-- Opening Marker --

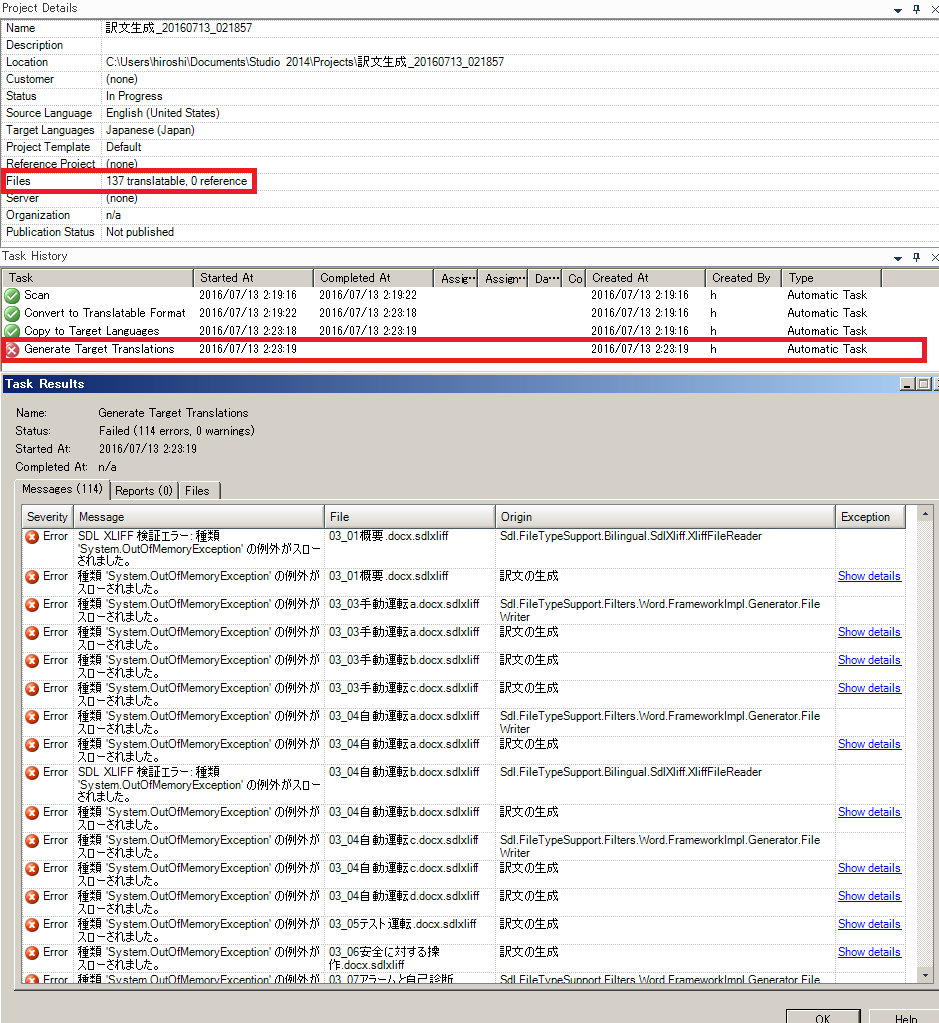
Task: Open the Files tab in Task Results
Action: [197, 490]
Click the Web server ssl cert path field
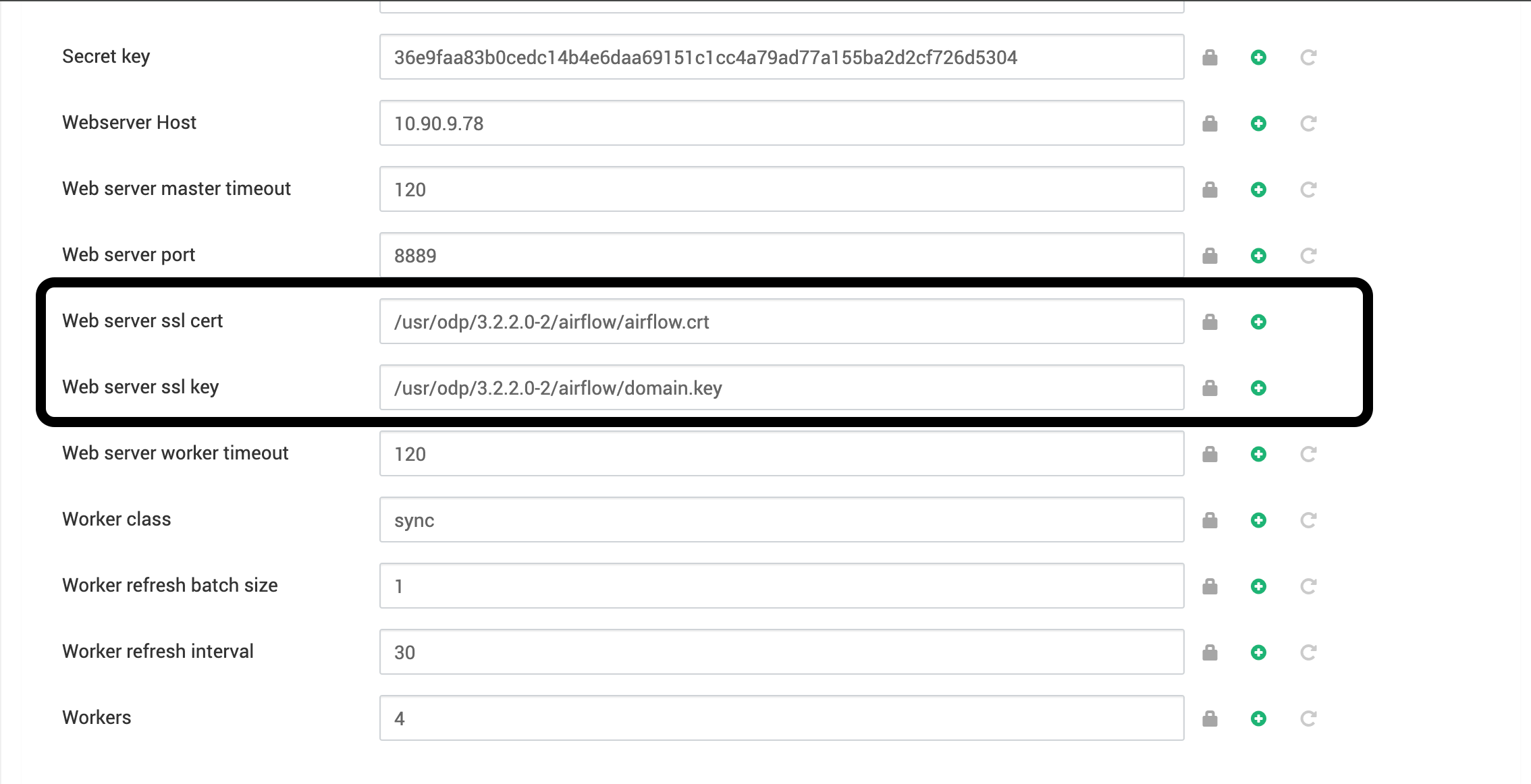1531x784 pixels. [x=782, y=321]
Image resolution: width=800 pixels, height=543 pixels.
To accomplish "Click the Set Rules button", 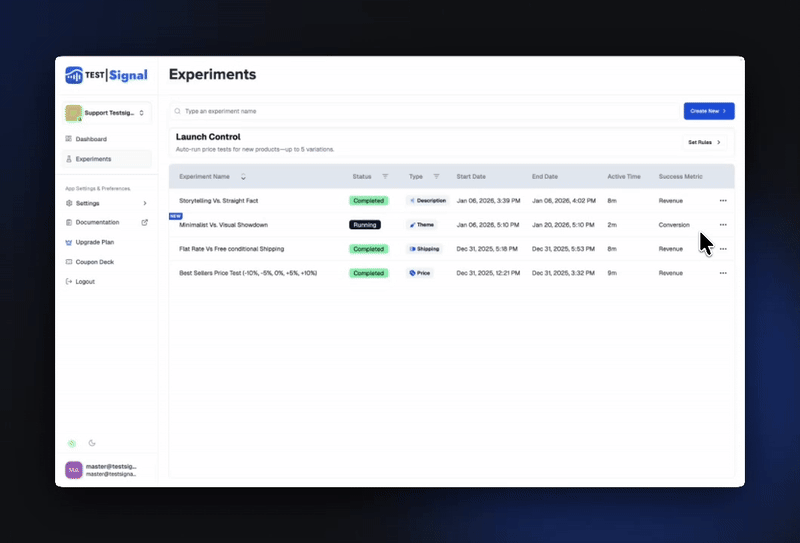I will (x=704, y=142).
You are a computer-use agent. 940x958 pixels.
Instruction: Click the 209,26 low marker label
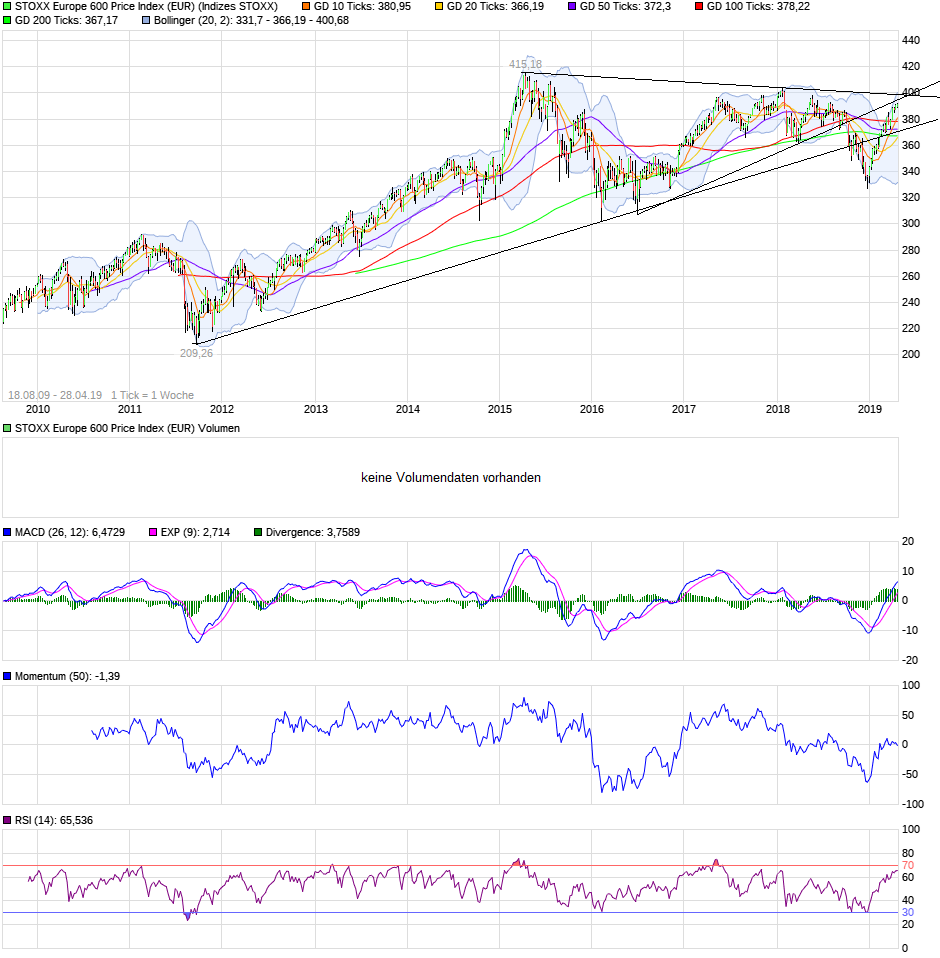195,352
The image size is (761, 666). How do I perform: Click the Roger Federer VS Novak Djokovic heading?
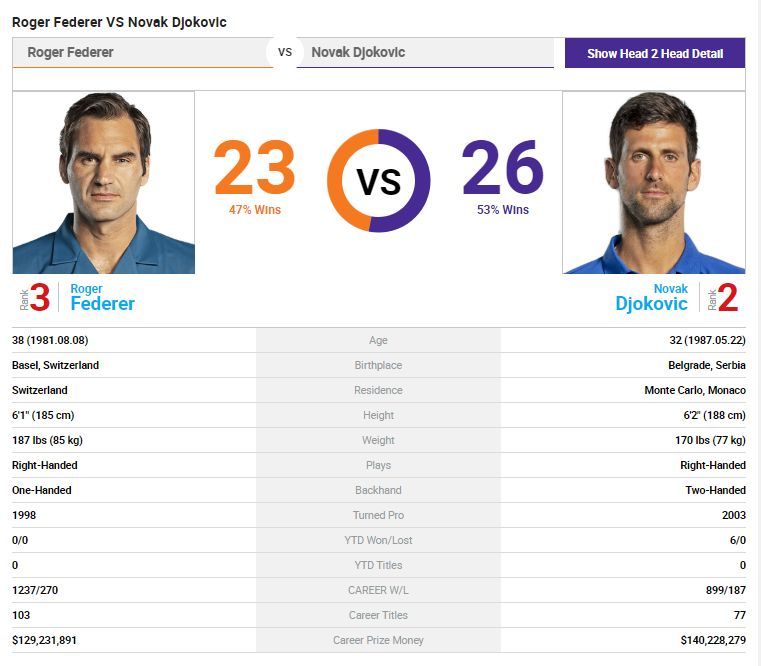[x=119, y=21]
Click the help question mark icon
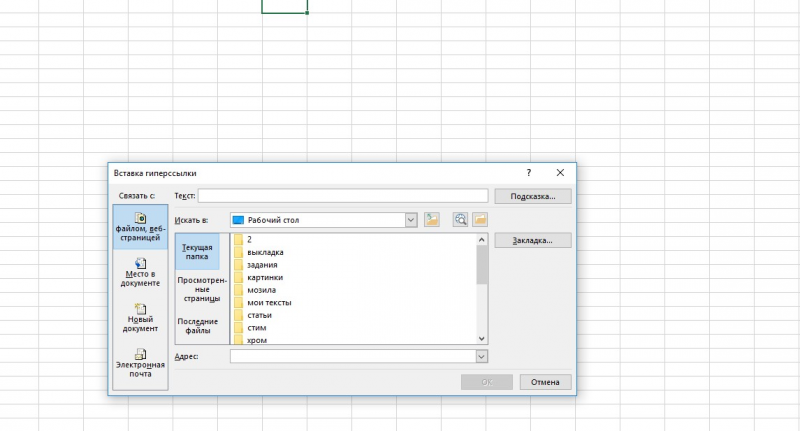 coord(529,173)
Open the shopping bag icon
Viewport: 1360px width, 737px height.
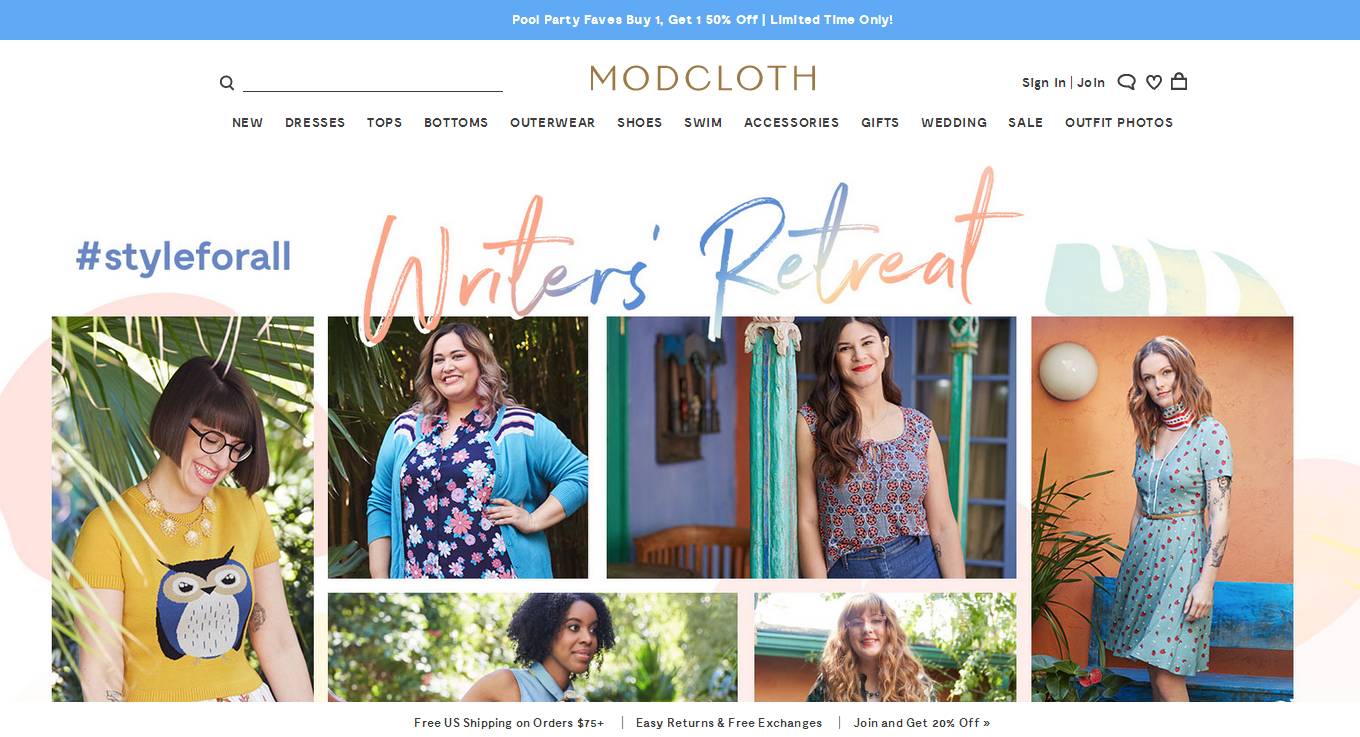(x=1179, y=81)
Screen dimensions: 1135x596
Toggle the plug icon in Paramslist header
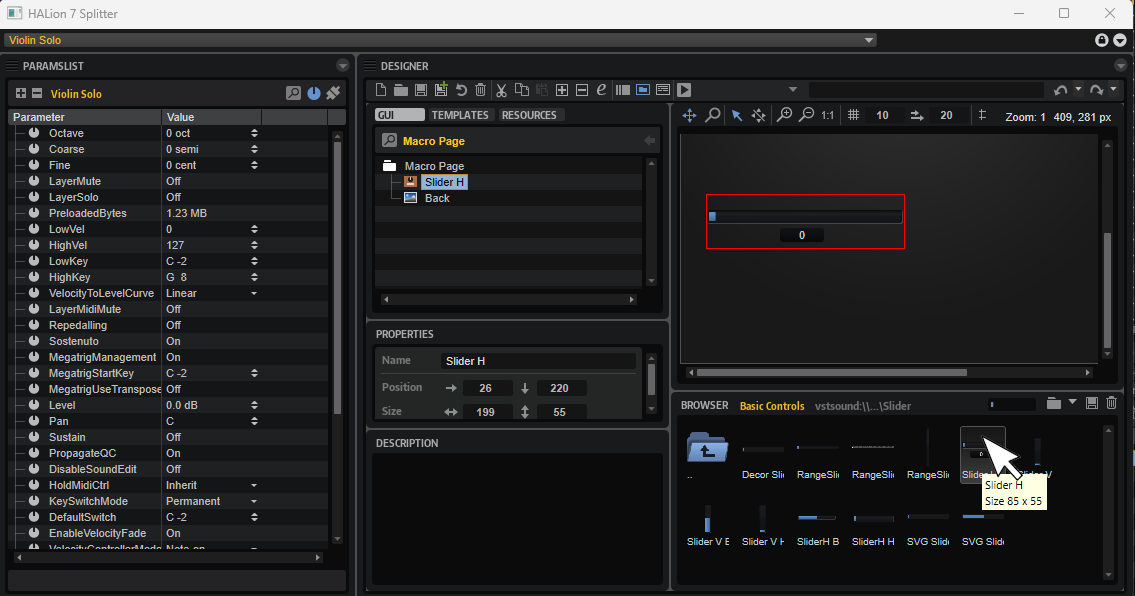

-- Closing Marker --

## THE TASK
Could you repeat word for word only the lines from the one that contains "Open the shopping bag icon" through the end of the listing, leaving out the pictures?

## RESPONSE BELOW
Open the shopping bag icon
Viewport: 1360px width, 737px height.
(x=1179, y=81)
Screen dimensions: 1135x596
Toggle the plug icon in Paramslist header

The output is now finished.